Task directions: Output the material as a numbered list without blank lines, starting at the line containing "523x959 pixels." and continuing through the line containing "[x=24, y=94]", with both of those lines included.

Data to use:
* START *
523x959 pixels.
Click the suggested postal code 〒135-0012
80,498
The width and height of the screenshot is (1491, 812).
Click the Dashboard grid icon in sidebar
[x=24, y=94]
* END *
* START *
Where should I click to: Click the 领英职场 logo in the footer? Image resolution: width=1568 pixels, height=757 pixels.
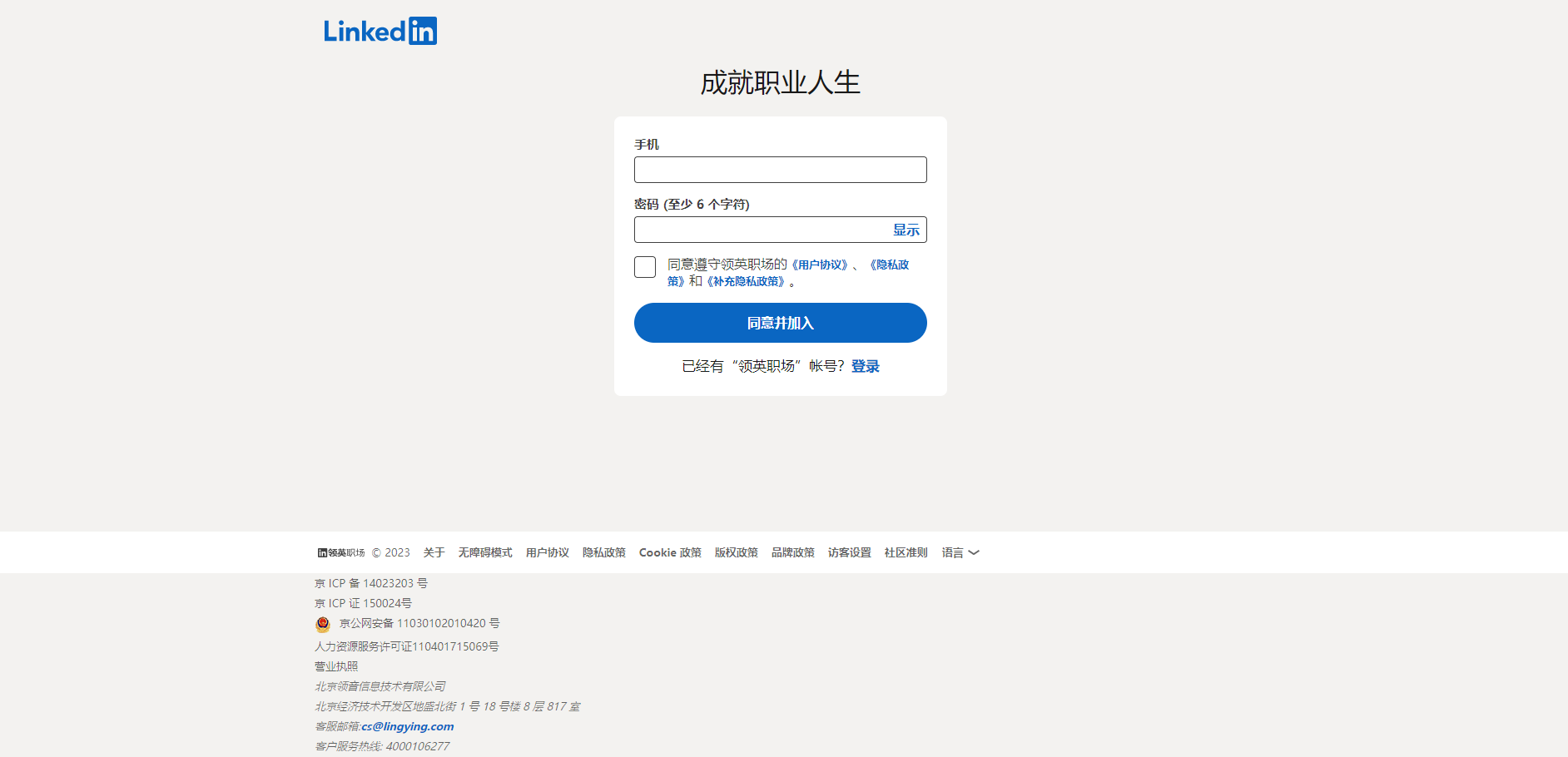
* END *
Reply:
1. 523x959 pixels.
2. Click the suggested postal code 〒135-0012
3. 80,498
4. The width and height of the screenshot is (1491, 812).
5. Click the Dashboard grid icon in sidebar
6. [x=24, y=94]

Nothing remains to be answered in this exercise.